## Your assignment
An exact transcription of all the entries is needed; pictures stay out.

## Collected data entries
........

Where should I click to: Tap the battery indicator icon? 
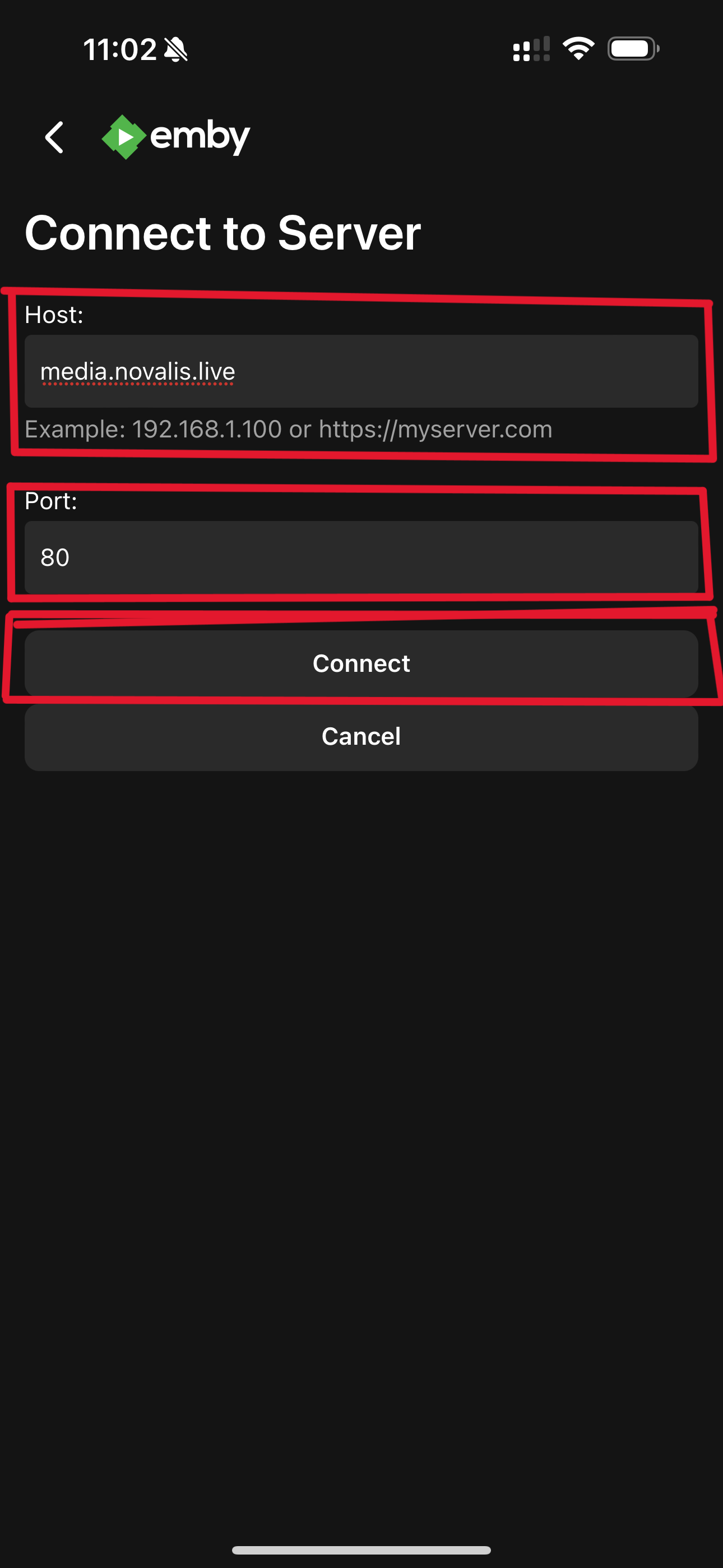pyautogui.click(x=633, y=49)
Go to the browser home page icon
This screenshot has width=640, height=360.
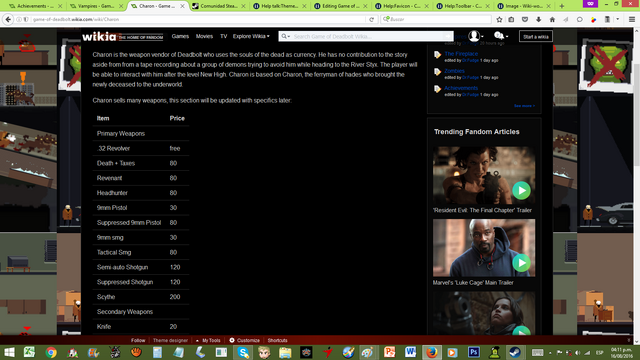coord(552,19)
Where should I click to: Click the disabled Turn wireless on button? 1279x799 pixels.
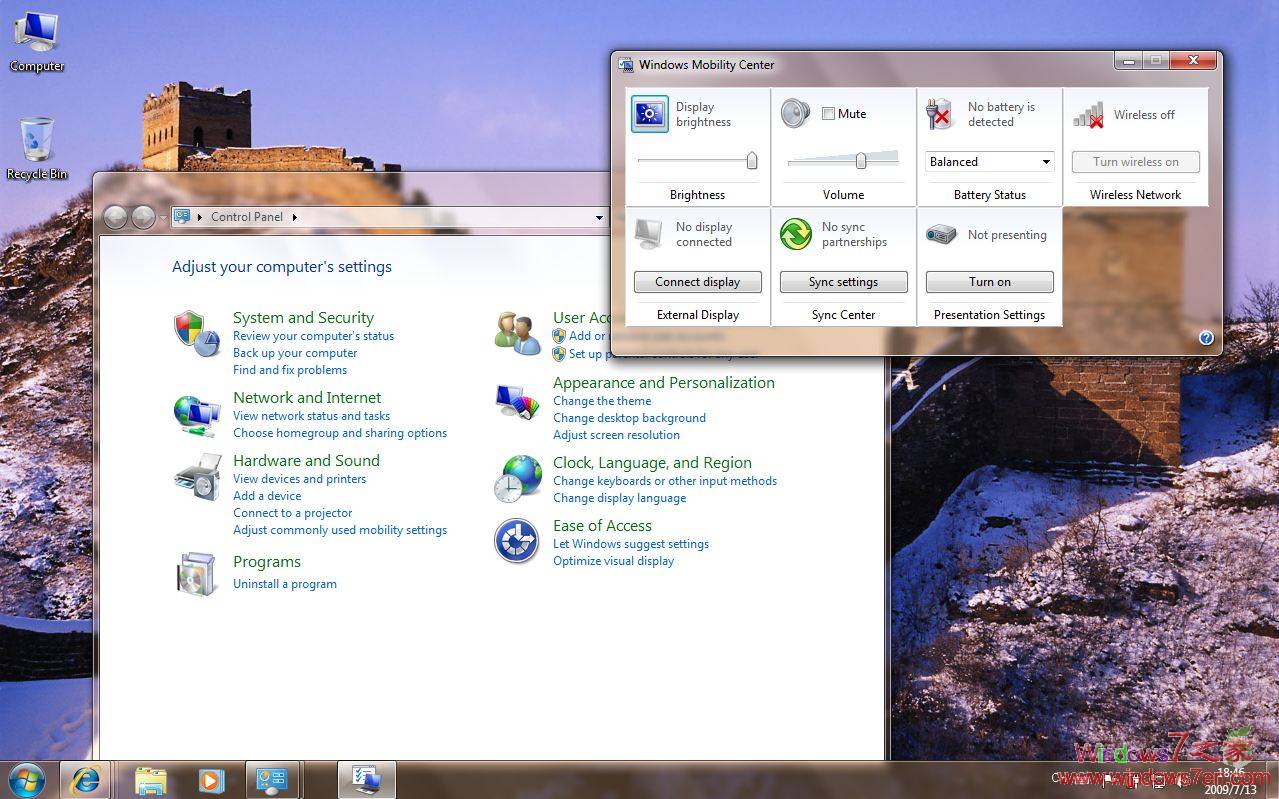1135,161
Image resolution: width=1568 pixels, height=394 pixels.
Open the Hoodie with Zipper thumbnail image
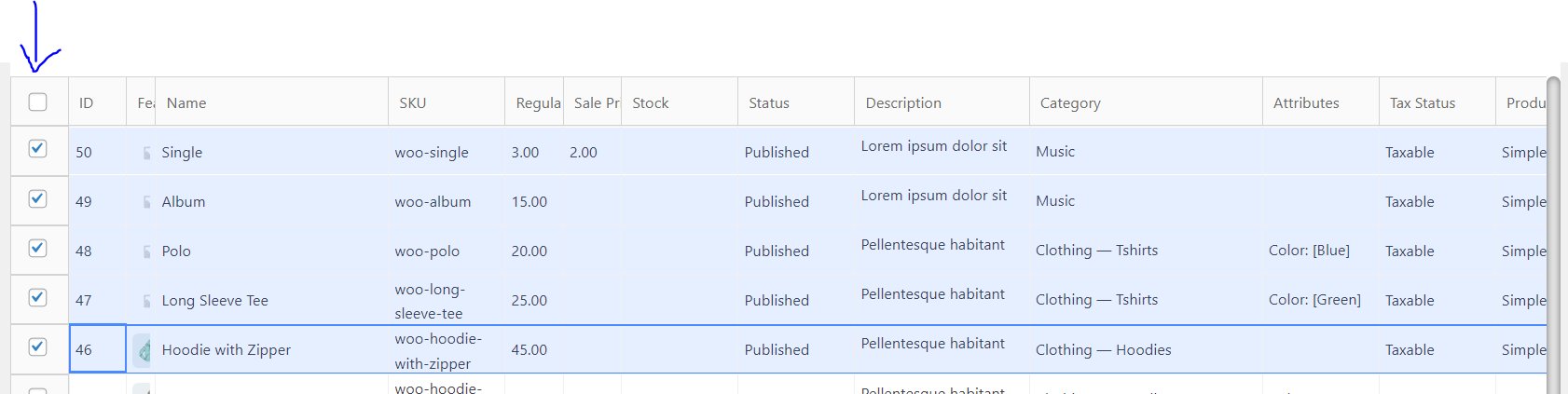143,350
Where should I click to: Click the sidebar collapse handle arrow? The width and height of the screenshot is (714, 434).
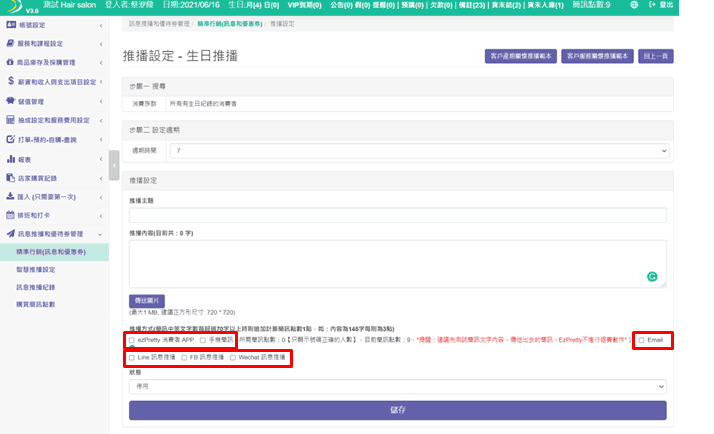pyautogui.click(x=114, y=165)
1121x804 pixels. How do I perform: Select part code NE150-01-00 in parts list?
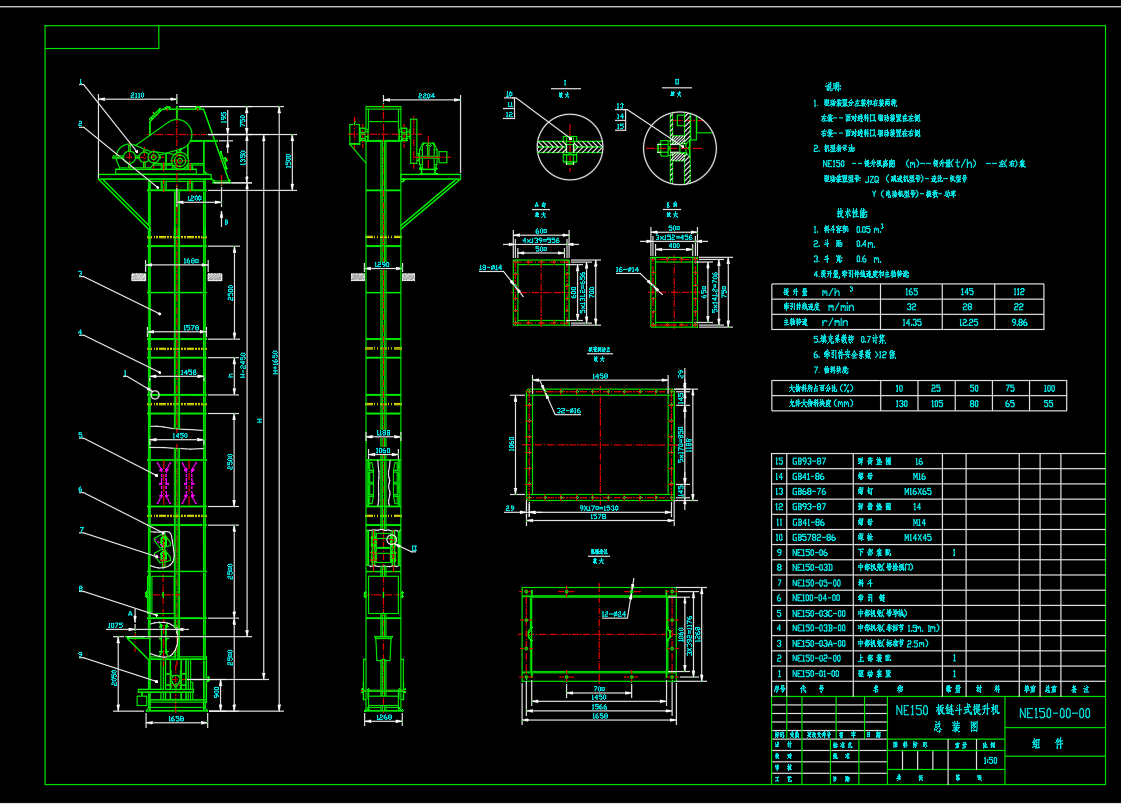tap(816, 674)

........

## Answer box
Where should I click to: Tap the battery indicator icon? 
pyautogui.click(x=633, y=49)
Go to the browser home page icon
This screenshot has width=640, height=360.
coord(552,19)
Where should I click to: Click the disabled Turn wireless on button? 1279x799 pixels.
1135,161
Image resolution: width=1568 pixels, height=394 pixels.
Open the Hoodie with Zipper thumbnail image
143,350
Where should I click to: Click the sidebar collapse handle arrow? The width and height of the screenshot is (714, 434).
pyautogui.click(x=114, y=165)
1121x804 pixels. How do I perform: Select part code NE150-01-00 in parts list?
tap(816, 674)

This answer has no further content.